# [Items listed in a dataset]
——————

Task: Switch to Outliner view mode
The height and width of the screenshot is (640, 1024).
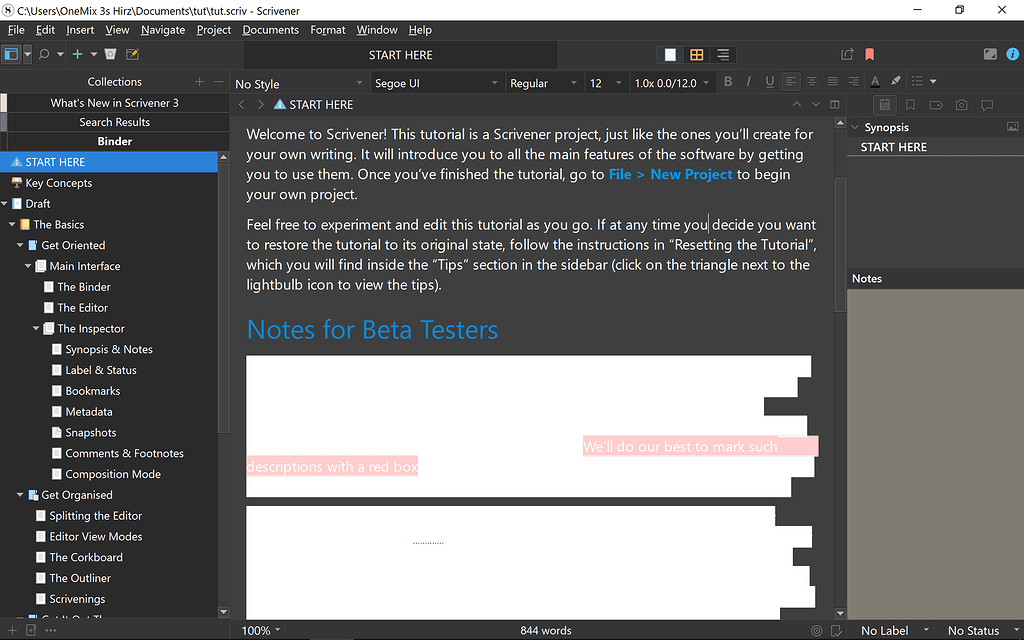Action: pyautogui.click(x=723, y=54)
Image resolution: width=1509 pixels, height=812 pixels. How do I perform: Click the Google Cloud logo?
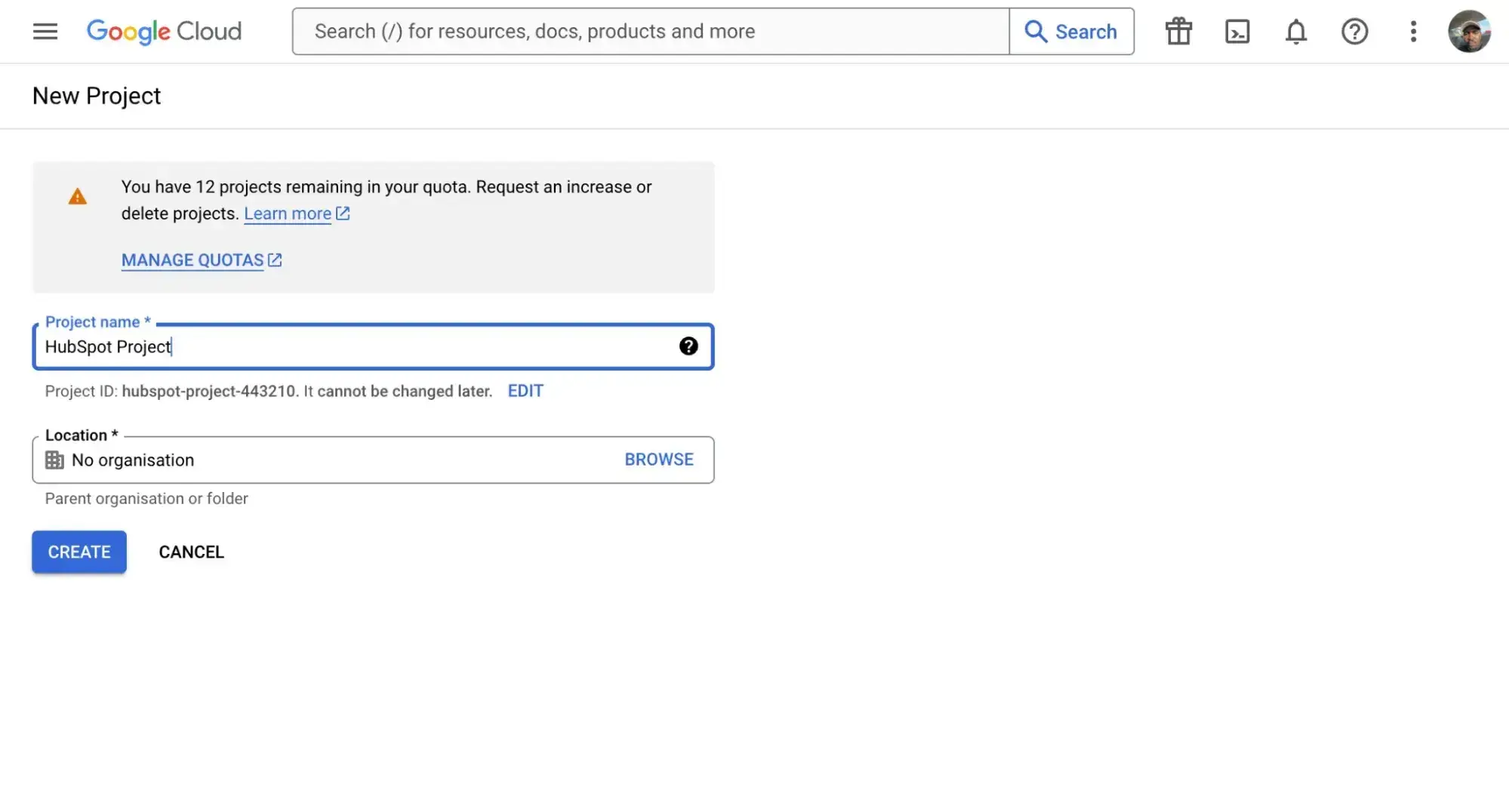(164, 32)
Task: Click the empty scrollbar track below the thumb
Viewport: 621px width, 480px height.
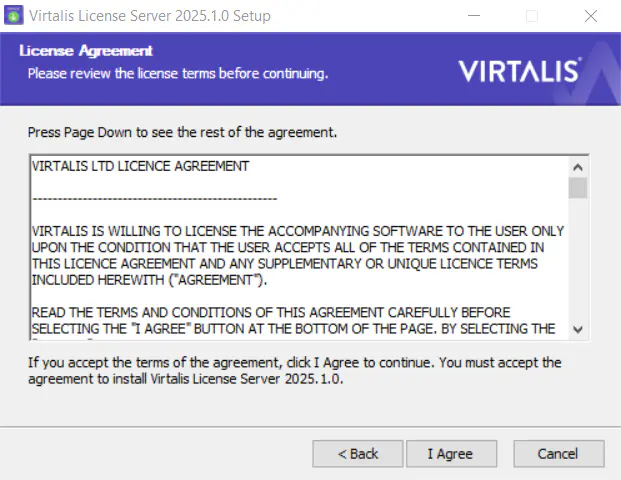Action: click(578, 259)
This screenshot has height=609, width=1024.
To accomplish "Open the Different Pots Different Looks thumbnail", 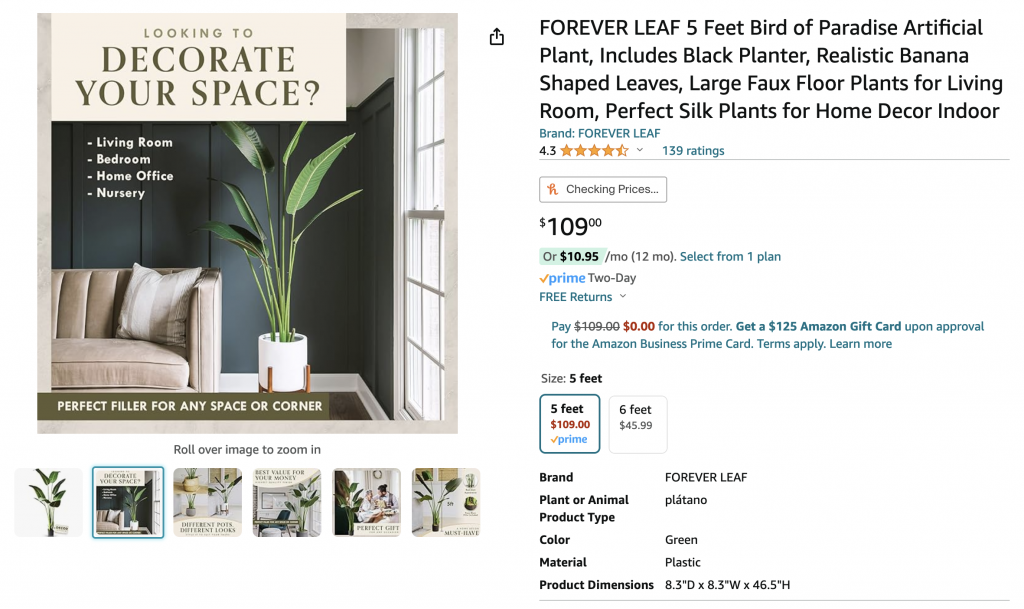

——————

Go through the entries above and copy each line holding the string "Task".

Task: Switch to Outliner view mode
Task: Click the empty scrollbar track below the thumb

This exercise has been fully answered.